Безукоризненно, подумал он: само совершенство.
Поэтому и стоял теперь перед старичком в Кэмден-тауне.
— Нет, они просто должны угасать, не тускнеть постепенно и не взрываться по возможности.
Старичок изобразил один из тех загадочных жестов, к каким прибегают мастера, чтобы поквитаться с миром. Потом объяснил, что лампочки — создания непростые, зависят от множества переменных величин и в своем роде подвержены безумию, формы которого предсказать нельзя.
— Обычно, — добавил он, — заказчики тут замечают: «Как женщины». Избавьте меня от этого, будьте добры.
— Как дети, — сказал Джаспер Гвин.
Старичок кивнул. Подобно всем мастерам, он разговаривал только за работой и теперь сжимал в горсти маленькие лампочки, словно кладку яиц, и погружал их в непрозрачный раствор, смутно похожий на дистиллят. Цель операции была определенно неизъяснима. Мастер просушивал лампочки феном, таким же старым, как и он сам.
Они потратили массу времени, рассуждая о природе лампочек, и Джаспер Гвин в конце концов открыл для себя целую вселенную, о существовании которой никогда не подозревал. С особенным удовольствием он узнал, что формы лампочек варьируются до бесконечности, но основных шестнадцать, и у каждой есть свое имя. Согласно некой весьма изысканной конвенции, это имена королев или принцесс. Джаспер Гвин выбрал лампочки «Катерина Медичи»: они походили на слезы, пролитые люстрой.

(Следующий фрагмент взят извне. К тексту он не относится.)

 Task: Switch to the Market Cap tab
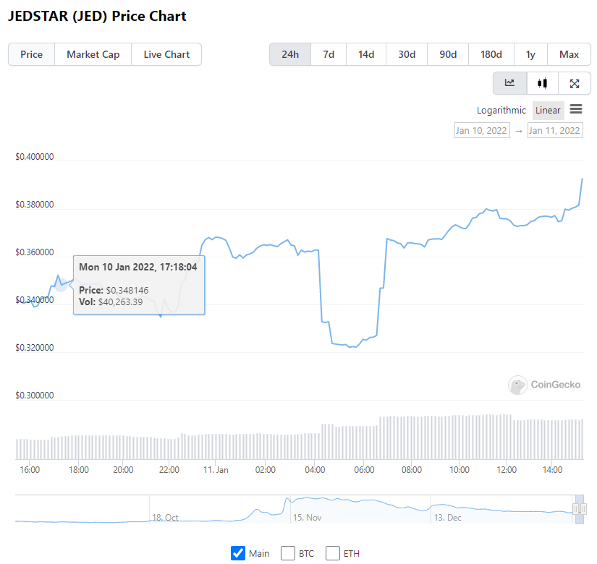(93, 54)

— Тридцать два дня? — уточнил старичок, когда решил, что этот заказчик достоин его работы.
— Таков замысел.
— Нужно знать, сколько раз их будут выключать и включать снова.
— Один раз, — не колеблясь, ответил Джаспер Гвин.
— Откуда вы знаете?
— Знаю.
Старичок застыл на месте и поднял взгляд на Джаспера Гвина. Уставился, можно сказать, в самую спираль очей. Искал там что-то, но не нашел. Зазубрину нити, предвещающую обрыв. Потом снова склонился к своей работе, разжал ладони.
— Нужно будет очень осторожно перевозить их и вкручивать, — сказал он. — Вы умеете держать лампочку в руках?
— Я никогда над этим не задумывался, — ответил Джаспер Гвин.
Старичок протянул ему лампочку. То оказалась «Елизавета Романова». Джаспер Гвин бережно зажал ее в ладони. Старичок поморщился.
— Берите пальцами. Так вы ее погубите.
Джаспер Гвин послушался.
— Штыковое соединение, — изрек старикашка и покачал головой. — Отдать вам лампочки как они есть, вы мне их перебьете еще до того, как вкрутите. — И забрал обратно свою «Елизавету Романову».
Они договорились, что через девять дней старичок вручит Джасперу Гвину восемнадцать лампочек «Катерина Медичи», которые погаснут в промежуток времени от семисот шестидесяти до восьмисот тридцати часов. Они угаснут без агонии, бесполезных вспышек и взрывов. Угаснут одна за другой, в порядке, предугадать который не дано никому.
— Мы забыли обговорить, в какой тональности будет свет, — сказал Джаспер Гвин, уже собираясь уходить.
— А вы в какой хотите?
— В детской.
— Учту.
Они распрощались, пожав друг другу руки, и Джаспер Гвин поймал себя на том, что делает это бережно, как много лет назад, когда прощался за руку с пианистами.
22
Прекрасно, сказала дама в непромокаемой косынке. Она положила зонтик сушиться на батарею и походила по комнате, разглядывая детали. Обувную полку, ковры теплых тонов, пятна сырости на стенах и масляные пятна на полу. Попробовала, не слишком ли мягкая кровать, посидела в креслах. Прекрасно, сказала.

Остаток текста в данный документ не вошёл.